Creating and Reading Statistical Graphs: Trickier than You Think
My colleague Cody Steele wrote a post that illustrated how the same set of data can appear to support two contradictory positions. He showed how changing the scale of a graph that displays mean and median household income over time drastically alters the way it can be interpreted, even though there's no change in the data being presented.
When we analyze data, we need to present the results in an objective, honest, and fair way. That's the catch, of course. What's "fair" can be debated...and that leads us straight into "Lies, damned lies, and statistics" territory.
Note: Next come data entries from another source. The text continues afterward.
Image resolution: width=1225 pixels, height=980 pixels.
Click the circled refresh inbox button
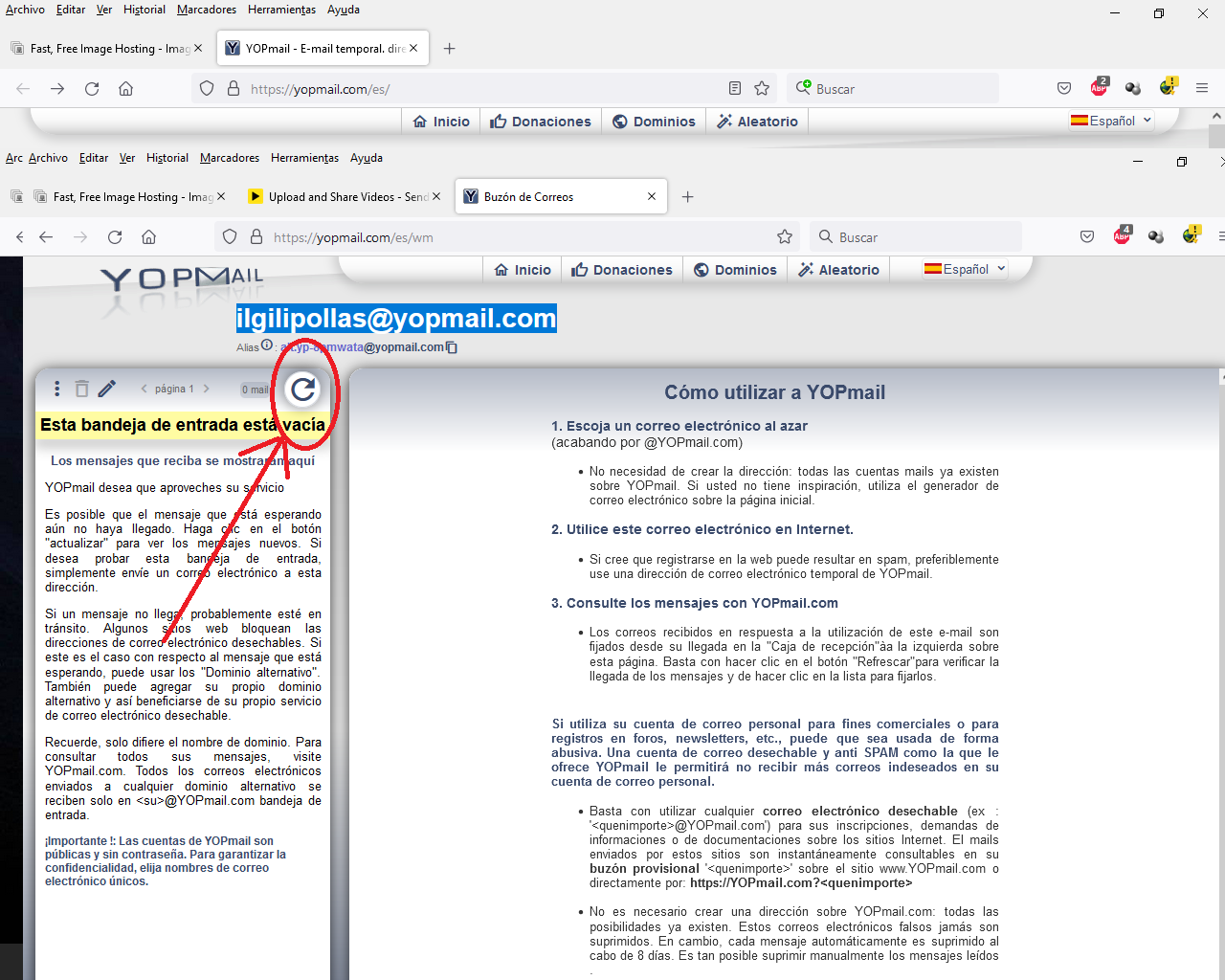tap(303, 389)
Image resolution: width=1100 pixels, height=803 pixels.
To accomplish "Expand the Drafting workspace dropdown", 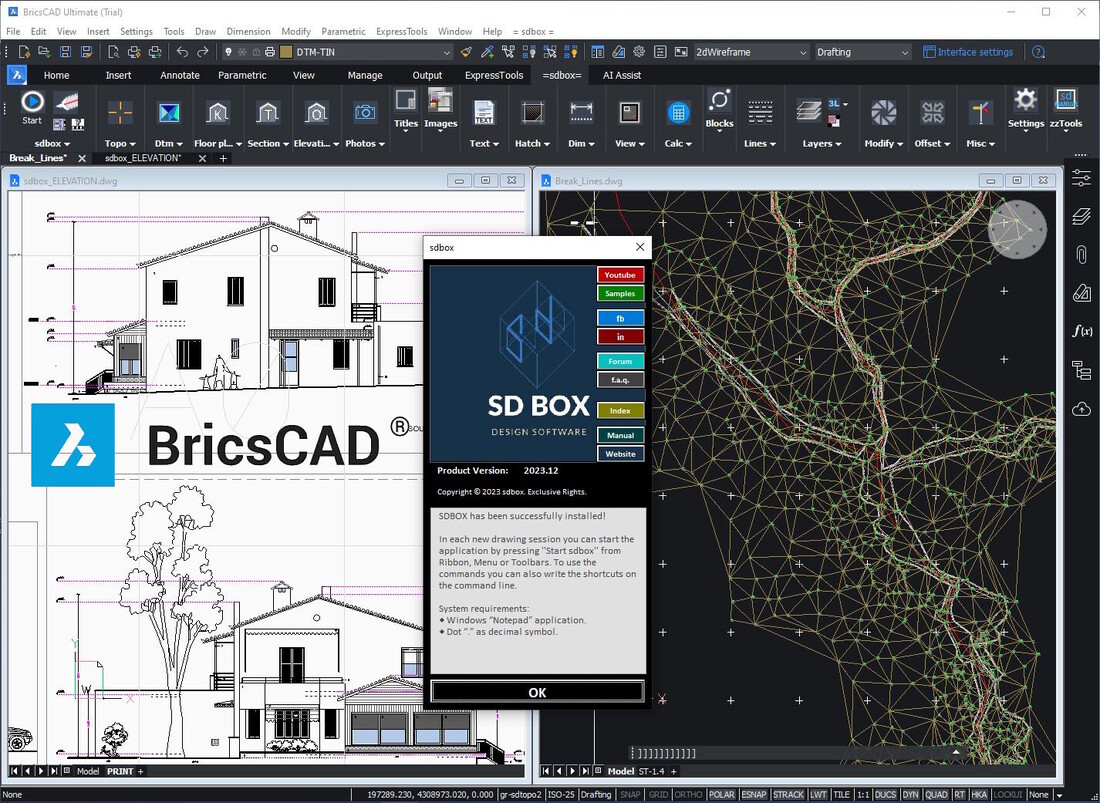I will coord(904,52).
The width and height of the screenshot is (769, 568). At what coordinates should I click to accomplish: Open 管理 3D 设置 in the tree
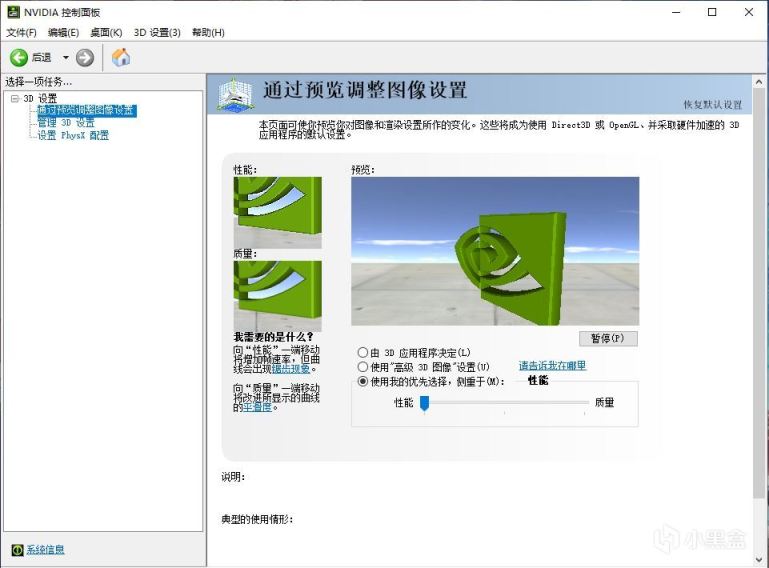coord(66,122)
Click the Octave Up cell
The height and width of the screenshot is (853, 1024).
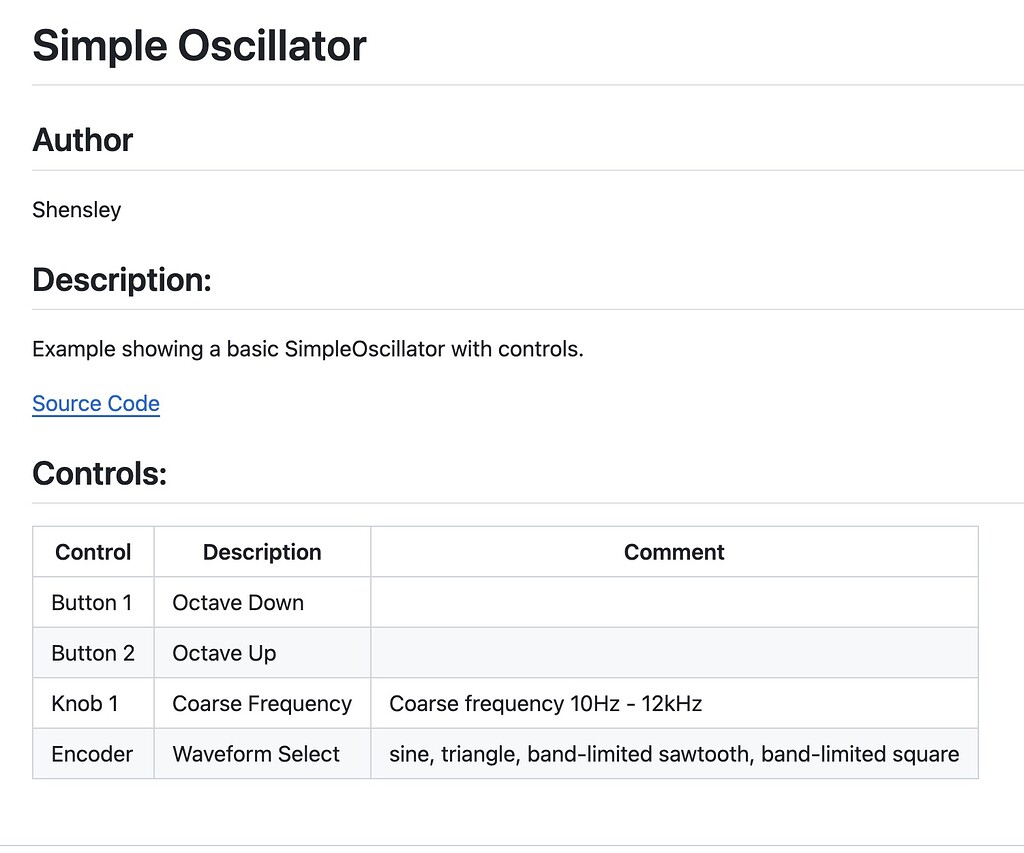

Cody's post got me thinking about the importance of statistical literacy, especially in a mediascape saturated with overhyped news reports about seemingly every new study, not to mention omnipresent "infographics" of frequently dubious origin and intent.
As consumers and providers of statistics, can we trust our own impressions of the information we're bombarded with on a daily basis? It's an increasing challenge, even for the statistics-savvy.
So Much Data, So Many Graphs, So Little Time
The increased amount of information available, combined with the acceleration of the news cycle to speeds that wouldn't have been dreamed of a decade or two ago, means we have less time available to absorb and evaluate individual items critically.
A half-hour television news broadcast might include several animations, charts, and figures based on the latest research, or polling numbers, or government data. They'll be presented for several seconds at most, then it's on to the next item.
Getting news online is even more rife with opportunities for split-second judgment calls. We scan through the headlines and eyeball the images, searching for stories interesting enough to click on. But with 25 interesting stories vying for your attention, and perhaps just a few minutes before your next appointment, you race through them very quickly.
But when we see graphs for a couple of seconds, do we really absorb their meaning completely and accurately? Or are we susceptible to misinterpretation?
Most of the graphs we see are very simple: bar charts and pie charts predominate. But as statistics educator Dr. Nic points out in this blog post, interpreting even simple bar charts can be a deceptively tricky business. I've adapted her example to demonstrate this below.
Which Chart Shows Greater Variation?
A city surveyed residents of two neighborhoods about the quality of service they get from local government. Respondents were asked to rate local services on a scale of 1 to 10. Their responses were charted using Minitab Statistical Software, as shown below.
Take a few seconds to scan the charts, then choose which neighborhood's responses exhibit the most variation, Ferndale or Lawnwood?
Seems pretty straightforward, right? Lawnwood's graph is quite spiky and disjointed, with sharp peaks and valleys. The graph of Ferndale's responses, on the other hand, looks nice and even. Each bar's roughly the same height.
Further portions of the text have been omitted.